▶ Set exercise: Lay out every line of the listing below as a JSON list of strings, one string per line, leaving out the blank lines.
+-------+
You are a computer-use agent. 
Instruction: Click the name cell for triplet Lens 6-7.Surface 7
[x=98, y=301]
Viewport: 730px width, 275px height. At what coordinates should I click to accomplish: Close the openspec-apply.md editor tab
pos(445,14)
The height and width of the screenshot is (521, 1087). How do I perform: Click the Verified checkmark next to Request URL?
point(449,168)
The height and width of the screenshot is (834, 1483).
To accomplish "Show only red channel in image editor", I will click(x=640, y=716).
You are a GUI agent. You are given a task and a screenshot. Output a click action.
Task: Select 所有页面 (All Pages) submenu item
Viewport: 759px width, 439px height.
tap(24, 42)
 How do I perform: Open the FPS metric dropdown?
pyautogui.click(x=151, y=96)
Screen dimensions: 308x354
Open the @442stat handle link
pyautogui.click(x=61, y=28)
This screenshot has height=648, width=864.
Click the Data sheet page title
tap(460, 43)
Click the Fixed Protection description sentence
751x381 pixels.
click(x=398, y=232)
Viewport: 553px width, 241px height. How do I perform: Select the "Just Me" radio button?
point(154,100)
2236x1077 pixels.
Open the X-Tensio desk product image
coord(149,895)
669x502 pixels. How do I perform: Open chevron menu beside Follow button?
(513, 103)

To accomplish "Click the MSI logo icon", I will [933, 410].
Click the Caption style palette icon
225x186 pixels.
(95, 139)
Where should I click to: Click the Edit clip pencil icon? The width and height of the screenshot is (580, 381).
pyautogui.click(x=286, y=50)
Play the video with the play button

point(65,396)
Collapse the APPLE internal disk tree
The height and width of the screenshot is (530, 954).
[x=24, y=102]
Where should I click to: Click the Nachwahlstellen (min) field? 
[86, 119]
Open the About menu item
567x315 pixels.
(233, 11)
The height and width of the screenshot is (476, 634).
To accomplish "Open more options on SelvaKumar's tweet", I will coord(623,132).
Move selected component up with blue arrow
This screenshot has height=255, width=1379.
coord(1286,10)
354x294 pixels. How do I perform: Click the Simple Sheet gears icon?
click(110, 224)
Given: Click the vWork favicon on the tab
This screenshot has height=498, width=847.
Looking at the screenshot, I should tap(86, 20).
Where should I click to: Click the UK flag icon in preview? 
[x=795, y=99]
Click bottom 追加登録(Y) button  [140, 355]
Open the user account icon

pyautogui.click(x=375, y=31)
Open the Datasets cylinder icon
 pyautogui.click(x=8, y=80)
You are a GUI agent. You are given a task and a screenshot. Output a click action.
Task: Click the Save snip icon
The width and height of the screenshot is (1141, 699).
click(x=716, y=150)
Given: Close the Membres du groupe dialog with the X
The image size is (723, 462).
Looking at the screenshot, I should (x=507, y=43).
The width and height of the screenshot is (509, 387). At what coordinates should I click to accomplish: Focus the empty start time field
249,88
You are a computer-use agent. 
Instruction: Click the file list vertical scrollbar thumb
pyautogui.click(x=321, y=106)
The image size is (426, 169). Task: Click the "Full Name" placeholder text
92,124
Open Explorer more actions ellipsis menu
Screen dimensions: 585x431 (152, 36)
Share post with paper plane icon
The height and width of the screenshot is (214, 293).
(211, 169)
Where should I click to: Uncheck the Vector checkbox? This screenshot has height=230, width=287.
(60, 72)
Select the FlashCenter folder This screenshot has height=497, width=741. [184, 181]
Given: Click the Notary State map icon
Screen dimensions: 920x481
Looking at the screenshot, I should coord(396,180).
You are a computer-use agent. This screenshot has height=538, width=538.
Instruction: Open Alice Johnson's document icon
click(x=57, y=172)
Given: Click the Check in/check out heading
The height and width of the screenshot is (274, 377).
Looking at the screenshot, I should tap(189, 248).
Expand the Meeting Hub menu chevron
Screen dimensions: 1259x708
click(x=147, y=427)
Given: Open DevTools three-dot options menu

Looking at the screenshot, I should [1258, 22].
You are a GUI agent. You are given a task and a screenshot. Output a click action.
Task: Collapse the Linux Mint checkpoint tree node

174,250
+-------+
▶ Complete response:
[
  "You are a computer-use agent. ",
  "Instruction: Click the name cell for triplet Lens 6-7.Surface 7",
  "[x=98, y=301]",
  "Viewport: 730px width, 275px height. At what coordinates should I click to accomplish: Close the openspec-apply.md editor tab",
  "pos(445,14)",
  "The height and width of the screenshot is (521, 1087). How do I perform: Click the Verified checkmark next to Request URL?",
  "point(449,168)",
  "The height and width of the screenshot is (834, 1483).",
  "To accomplish \"Show only red channel in image editor\", I will click(x=640, y=716).",
  "You are a GUI agent. You are given a task and a screenshot. Output a click action.",
  "Task: Select 所有页面 (All Pages) submenu item",
  "Viewport: 759px width, 439px height.",
  "tap(24, 42)",
  " How do I perform: Open the FPS metric dropdown?",
  "pyautogui.click(x=151, y=96)",
  "Screen dimensions: 308x354",
  "Open the @442stat handle link",
  "pyautogui.click(x=61, y=28)",
  "This screenshot has height=648, width=864.",
  "Click the Data sheet page title",
  "tap(460, 43)",
  "Click the Fixed Protection description sentence",
  "751x381 pixels.",
  "click(x=398, y=232)",
  "Viewport: 553px width, 241px height. How do I perform: Select the \"Just Me\" radio button?",
  "point(154,100)",
  "2236x1077 pixels.",
  "Open the X-Tensio desk product image",
  "coord(149,895)",
  "669x502 pixels. How do I perform: Open chevron menu beside Follow button?",
  "(513, 103)",
  "To accomplish \"Click the MSI logo icon\", I will [933, 410].",
  "Click the Caption style palette icon",
  "225x186 pixels.",
  "(95, 139)",
  "Where should I click to: Click the Edit clip pencil icon? The width and height of the screenshot is (580, 381).",
  "pyautogui.click(x=286, y=50)",
  "Play the video with the play button",
  "point(65,396)",
  "Collapse the APPLE internal disk tree",
  "The height and width of the screenshot is (530, 954).",
  "[x=24, y=102]",
  "Where should I click to: Click the Nachwahlstellen (min) field? ",
  "[86, 119]",
  "Open the About menu item",
  "567x315 pixels.",
  "(233, 11)",
  "The height and width of the screenshot is (476, 634).",
  "To accomplish \"Open more options on SelvaKumar's tweet\", I will coord(623,132).",
  "Move selected component up with blue arrow",
  "This screenshot has height=255, width=1379.",
  "coord(1286,10)",
  "354x294 pixels. How do I perform: Click the Simple Sheet gears icon?",
  "click(110, 224)",
  "Given: Click the vWork favicon on the tab",
  "This screenshot has height=498, width=847.",
  "Looking at the screenshot, I should tap(86, 20).",
  "Where should I click to: Click the UK flag icon in preview? ",
  "[x=795, y=99]",
  "Click bottom 追加登録(Y) button  [140, 355]",
  "Open the user account icon",
  "pyautogui.click(x=375, y=31)",
  "Open the Datasets cylinder icon",
  " pyautogui.click(x=8, y=80)",
  "You are a GUI agent. You are given a task and a screenshot. Output a click action.",
  "Task: Click the Save snip icon",
  "The width and height of the screenshot is (1141, 699).",
  "click(x=716, y=150)",
  "Given: Close the Membres du groupe dialog with the X",
  "The image size is (723, 462).",
  "Looking at the screenshot, I should (x=507, y=43).",
  "The width and height of the screenshot is (509, 387). At what coordinates should I click to accomplish: Focus the empty start time field",
  "249,88",
  "You are a computer-use agent. ",
  "Instruction: Click the file list vertical scrollbar thumb",
  "pyautogui.click(x=321, y=106)",
  "The image size is (426, 169). Task: Click the \"Full Name\" placeholder text",
  "92,124",
  "Open Explorer more actions ellipsis menu",
  "Screen dimensions: 585x431 (152, 36)",
  "Share post with paper plane icon",
  "The height and width of the screenshot is (214, 293).",
  "(211, 169)",
  "Where should I click to: Uncheck the Vector checkbox? This screenshot has height=230, width=287.",
  "(60, 72)",
  "Select the FlashCenter folder This screenshot has height=497, width=741. [184, 181]",
  "Given: Click the Notary State map icon",
  "Screen dimensions: 920x481",
  "Looking at the screenshot, I should coord(396,180).",
  "You are a computer-use agent. This screenshot has height=538, width=538.",
  "Instruction: Open Alice Johnson's document icon",
  "click(x=57, y=172)",
  "Given: Click the Check in/check out heading",
  "The height and width of the screenshot is (274, 377).",
  "Looking at the screenshot, I should tap(189, 248).",
  "Expand the Meeting Hub menu chevron",
  "Screen dimensions: 1259x708",
  "click(x=147, y=427)",
  "Given: Open DevTools three-dot options menu",
  "Looking at the screenshot, I should [1258, 22].",
  "You are a GUI agent. You are given a task and a screenshot. Output a click action.",
  "Task: Collapse the Linux Mint checkpoint tree node",
  "174,250"
]